Dataset excerpts:
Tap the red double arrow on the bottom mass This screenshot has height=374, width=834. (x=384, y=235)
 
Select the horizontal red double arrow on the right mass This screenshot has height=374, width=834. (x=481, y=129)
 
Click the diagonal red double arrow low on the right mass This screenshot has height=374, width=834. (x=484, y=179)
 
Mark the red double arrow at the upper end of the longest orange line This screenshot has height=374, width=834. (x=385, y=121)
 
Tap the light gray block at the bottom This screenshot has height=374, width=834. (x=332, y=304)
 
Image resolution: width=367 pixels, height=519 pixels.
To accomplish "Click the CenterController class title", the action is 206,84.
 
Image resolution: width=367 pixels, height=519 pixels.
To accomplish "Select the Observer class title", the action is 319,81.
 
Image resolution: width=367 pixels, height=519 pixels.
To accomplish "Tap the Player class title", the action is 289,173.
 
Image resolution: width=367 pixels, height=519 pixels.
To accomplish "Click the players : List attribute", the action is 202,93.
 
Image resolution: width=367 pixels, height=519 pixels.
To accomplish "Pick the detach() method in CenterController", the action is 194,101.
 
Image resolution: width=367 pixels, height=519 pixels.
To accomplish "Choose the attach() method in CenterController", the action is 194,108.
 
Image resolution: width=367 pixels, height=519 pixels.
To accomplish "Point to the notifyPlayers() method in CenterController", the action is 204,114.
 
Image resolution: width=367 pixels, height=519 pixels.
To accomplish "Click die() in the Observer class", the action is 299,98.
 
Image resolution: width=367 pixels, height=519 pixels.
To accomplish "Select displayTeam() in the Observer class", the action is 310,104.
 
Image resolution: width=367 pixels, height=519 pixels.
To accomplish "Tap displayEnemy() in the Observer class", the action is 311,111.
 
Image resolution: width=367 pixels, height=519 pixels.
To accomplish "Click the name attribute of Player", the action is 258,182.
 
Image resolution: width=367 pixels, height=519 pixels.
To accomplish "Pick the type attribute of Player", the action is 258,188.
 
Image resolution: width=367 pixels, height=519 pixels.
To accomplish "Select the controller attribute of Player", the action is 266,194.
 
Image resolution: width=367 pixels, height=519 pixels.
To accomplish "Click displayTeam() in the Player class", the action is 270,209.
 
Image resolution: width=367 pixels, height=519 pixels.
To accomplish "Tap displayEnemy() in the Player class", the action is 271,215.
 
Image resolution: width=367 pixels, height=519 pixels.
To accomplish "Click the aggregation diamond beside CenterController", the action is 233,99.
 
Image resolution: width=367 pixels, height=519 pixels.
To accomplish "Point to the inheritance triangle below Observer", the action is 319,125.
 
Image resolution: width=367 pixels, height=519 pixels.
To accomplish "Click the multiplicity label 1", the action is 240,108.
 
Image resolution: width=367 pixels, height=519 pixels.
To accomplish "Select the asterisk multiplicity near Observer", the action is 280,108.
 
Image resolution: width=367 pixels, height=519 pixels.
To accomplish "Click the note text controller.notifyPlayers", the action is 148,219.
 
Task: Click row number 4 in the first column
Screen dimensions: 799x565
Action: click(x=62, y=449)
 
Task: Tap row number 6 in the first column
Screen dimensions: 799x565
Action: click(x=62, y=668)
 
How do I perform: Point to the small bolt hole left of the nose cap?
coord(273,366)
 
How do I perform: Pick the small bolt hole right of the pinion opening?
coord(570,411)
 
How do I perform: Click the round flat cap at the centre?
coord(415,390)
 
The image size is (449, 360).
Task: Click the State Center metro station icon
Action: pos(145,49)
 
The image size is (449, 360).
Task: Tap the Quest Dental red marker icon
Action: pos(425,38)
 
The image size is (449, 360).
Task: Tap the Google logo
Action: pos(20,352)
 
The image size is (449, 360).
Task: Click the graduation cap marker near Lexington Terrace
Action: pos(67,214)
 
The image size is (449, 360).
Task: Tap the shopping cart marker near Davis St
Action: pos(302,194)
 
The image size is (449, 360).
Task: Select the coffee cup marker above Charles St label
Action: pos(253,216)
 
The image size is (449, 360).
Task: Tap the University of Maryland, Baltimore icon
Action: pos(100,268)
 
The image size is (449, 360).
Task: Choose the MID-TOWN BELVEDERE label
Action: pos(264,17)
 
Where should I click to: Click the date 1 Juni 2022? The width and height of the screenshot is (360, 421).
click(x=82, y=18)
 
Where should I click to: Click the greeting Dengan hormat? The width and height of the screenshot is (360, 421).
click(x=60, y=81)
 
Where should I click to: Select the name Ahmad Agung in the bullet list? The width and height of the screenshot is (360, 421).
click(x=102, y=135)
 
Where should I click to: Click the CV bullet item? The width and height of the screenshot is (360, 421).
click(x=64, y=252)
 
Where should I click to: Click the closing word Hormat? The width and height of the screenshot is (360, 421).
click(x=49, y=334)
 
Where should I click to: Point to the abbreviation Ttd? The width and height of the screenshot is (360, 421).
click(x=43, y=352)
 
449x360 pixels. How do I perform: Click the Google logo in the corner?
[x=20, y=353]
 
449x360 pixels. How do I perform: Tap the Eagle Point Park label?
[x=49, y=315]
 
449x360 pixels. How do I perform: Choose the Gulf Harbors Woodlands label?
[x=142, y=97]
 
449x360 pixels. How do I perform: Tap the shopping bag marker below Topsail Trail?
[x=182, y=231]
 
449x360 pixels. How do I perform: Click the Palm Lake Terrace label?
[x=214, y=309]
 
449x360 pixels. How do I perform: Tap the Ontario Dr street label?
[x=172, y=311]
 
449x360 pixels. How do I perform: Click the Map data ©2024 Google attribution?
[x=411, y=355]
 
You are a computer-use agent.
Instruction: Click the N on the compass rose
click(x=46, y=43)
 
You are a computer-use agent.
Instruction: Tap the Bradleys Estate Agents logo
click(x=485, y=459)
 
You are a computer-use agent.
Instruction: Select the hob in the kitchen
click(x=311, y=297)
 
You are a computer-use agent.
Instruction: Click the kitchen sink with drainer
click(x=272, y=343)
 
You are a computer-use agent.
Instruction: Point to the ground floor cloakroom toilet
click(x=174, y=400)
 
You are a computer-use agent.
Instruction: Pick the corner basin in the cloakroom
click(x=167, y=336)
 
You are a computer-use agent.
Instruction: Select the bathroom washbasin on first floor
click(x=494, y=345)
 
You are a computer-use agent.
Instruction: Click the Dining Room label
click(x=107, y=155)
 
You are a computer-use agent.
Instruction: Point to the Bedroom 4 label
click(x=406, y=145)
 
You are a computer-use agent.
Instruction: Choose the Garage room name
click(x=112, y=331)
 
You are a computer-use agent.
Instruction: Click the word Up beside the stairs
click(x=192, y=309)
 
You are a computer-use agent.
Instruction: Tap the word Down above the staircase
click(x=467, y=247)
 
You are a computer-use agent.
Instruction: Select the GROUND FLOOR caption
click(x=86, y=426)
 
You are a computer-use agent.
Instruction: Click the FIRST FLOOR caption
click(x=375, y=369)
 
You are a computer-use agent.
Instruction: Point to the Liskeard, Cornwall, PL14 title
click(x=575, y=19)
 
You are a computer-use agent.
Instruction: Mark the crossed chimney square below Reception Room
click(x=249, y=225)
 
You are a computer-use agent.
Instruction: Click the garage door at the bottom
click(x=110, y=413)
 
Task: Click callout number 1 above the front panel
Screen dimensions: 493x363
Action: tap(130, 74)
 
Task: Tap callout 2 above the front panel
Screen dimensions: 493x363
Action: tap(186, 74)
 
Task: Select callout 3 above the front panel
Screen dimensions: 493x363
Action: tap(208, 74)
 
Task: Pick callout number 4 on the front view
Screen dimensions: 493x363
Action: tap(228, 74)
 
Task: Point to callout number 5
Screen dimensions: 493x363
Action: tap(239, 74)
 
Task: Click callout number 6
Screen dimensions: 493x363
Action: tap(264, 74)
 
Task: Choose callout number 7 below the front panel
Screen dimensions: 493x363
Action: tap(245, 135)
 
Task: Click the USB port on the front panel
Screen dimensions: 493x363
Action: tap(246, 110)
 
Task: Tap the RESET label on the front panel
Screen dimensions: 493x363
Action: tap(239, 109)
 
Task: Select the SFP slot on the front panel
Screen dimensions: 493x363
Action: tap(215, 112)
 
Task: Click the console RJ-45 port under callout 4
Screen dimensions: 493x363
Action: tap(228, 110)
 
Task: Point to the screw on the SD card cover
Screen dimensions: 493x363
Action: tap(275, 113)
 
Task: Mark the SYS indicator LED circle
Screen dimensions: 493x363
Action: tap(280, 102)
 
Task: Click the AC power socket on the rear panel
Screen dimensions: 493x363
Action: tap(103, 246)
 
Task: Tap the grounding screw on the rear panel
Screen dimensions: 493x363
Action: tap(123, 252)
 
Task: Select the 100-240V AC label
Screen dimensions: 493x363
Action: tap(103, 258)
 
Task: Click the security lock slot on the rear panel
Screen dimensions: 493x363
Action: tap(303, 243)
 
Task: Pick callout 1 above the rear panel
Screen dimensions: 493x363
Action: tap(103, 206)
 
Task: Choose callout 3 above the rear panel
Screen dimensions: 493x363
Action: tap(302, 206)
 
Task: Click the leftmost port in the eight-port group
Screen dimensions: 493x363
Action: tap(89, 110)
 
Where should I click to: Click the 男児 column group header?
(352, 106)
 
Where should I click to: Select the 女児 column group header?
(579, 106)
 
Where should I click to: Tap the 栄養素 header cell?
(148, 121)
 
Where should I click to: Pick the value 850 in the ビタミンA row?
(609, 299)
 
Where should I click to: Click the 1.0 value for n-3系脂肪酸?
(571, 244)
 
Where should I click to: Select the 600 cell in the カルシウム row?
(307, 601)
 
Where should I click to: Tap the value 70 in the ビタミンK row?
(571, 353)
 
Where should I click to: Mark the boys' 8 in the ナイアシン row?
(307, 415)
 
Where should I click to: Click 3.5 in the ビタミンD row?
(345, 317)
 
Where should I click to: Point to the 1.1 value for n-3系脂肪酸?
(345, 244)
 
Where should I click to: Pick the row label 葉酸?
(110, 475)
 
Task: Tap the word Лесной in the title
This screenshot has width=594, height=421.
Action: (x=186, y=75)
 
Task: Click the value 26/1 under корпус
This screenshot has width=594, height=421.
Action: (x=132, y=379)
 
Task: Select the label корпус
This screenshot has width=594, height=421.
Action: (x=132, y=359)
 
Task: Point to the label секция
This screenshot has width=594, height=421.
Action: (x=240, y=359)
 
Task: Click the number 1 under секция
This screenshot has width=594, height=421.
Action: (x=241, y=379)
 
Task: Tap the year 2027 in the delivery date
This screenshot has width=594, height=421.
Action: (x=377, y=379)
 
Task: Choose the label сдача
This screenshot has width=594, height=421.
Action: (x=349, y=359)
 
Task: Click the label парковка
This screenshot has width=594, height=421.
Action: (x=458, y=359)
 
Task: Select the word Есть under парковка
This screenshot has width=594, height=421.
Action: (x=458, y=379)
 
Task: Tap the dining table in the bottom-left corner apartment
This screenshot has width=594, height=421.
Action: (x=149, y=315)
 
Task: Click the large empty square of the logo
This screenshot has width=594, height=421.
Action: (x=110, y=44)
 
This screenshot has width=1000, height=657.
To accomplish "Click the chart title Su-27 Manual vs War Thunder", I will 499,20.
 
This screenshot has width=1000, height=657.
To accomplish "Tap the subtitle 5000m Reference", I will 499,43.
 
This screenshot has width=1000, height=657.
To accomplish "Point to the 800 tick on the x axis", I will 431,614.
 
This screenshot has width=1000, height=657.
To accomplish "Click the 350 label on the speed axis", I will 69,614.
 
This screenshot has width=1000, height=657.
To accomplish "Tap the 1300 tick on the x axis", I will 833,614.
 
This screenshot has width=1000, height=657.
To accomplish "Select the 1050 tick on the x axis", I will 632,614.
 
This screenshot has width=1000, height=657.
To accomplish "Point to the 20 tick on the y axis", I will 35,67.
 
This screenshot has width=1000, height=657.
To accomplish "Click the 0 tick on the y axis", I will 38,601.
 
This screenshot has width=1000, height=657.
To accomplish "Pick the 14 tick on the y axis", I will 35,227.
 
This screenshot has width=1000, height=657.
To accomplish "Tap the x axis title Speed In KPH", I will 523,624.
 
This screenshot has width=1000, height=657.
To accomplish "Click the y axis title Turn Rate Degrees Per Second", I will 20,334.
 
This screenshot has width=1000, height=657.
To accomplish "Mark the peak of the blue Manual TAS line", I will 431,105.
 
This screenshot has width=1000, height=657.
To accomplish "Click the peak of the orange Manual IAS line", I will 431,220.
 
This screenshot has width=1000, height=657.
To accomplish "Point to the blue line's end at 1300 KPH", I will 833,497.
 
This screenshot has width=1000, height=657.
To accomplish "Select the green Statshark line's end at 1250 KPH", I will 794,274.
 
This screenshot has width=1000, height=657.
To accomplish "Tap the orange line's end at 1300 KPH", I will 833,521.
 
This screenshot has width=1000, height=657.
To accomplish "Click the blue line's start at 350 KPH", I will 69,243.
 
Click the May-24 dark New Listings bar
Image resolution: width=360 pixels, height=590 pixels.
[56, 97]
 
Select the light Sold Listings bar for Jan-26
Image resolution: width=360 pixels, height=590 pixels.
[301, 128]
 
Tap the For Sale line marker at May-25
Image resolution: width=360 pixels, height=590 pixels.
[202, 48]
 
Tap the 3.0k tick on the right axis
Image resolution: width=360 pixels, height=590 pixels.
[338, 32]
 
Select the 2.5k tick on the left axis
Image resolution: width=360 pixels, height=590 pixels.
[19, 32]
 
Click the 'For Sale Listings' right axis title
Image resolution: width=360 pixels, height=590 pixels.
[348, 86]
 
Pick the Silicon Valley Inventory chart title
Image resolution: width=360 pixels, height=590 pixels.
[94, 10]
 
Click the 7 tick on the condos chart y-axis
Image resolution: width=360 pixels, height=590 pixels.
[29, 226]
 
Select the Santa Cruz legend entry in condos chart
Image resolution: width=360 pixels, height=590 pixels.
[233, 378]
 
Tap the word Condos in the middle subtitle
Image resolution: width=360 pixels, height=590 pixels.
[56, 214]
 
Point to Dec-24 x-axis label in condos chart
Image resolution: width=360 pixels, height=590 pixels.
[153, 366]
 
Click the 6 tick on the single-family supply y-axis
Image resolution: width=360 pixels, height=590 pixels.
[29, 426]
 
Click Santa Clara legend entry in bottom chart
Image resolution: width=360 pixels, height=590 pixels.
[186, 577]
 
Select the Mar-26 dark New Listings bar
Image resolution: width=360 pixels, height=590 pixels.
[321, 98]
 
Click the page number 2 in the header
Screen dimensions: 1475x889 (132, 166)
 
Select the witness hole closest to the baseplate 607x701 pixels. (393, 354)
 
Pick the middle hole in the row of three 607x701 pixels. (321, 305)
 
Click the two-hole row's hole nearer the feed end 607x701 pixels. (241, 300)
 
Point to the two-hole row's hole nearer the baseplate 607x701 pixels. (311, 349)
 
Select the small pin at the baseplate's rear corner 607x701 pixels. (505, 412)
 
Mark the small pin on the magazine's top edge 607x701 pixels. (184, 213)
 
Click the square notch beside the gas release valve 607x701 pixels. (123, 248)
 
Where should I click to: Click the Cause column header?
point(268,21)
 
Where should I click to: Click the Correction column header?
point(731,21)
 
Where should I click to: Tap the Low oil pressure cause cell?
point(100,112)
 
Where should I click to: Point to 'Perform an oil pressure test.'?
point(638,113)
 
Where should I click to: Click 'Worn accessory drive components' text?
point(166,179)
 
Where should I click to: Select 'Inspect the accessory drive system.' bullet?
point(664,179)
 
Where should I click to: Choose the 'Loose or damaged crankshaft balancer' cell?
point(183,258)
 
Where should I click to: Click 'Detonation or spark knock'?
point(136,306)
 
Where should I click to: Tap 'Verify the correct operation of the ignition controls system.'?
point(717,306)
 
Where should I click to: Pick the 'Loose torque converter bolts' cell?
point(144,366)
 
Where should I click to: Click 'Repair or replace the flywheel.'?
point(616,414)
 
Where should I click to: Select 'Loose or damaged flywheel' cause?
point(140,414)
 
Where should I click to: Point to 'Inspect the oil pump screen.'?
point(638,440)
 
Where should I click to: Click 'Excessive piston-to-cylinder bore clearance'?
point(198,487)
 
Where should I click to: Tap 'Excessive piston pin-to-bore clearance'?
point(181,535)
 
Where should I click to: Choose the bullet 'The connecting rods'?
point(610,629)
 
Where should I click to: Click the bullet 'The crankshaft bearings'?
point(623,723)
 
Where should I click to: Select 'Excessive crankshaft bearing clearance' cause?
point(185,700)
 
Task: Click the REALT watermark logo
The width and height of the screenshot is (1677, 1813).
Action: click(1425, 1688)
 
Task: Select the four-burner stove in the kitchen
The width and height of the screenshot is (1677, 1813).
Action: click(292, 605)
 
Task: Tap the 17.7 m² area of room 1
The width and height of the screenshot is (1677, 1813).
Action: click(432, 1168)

Your task:
Reproduce, without changes, the part of the listing that opens with the line containing "Task: Select the label корпус" and closes with the line containing "Action: (x=110, y=44)", both of those lines included.

Written response:
Task: Select the label корпус
This screenshot has width=594, height=421.
Action: (x=132, y=359)
 
Task: Point to the label секция
This screenshot has width=594, height=421.
Action: (x=240, y=359)
 
Task: Click the number 1 under секция
This screenshot has width=594, height=421.
Action: (x=241, y=379)
 
Task: Tap the year 2027 in the delivery date
This screenshot has width=594, height=421.
Action: (x=377, y=379)
 
Task: Choose the label сдача
This screenshot has width=594, height=421.
Action: (x=349, y=359)
 
Task: Click the label парковка
This screenshot has width=594, height=421.
Action: (x=458, y=359)
 
Task: Select the word Есть under парковка
This screenshot has width=594, height=421.
Action: (x=458, y=379)
 
Task: Tap the dining table in the bottom-left corner apartment
This screenshot has width=594, height=421.
Action: (x=149, y=315)
 
Task: Click the large empty square of the logo
This screenshot has width=594, height=421.
Action: (x=110, y=44)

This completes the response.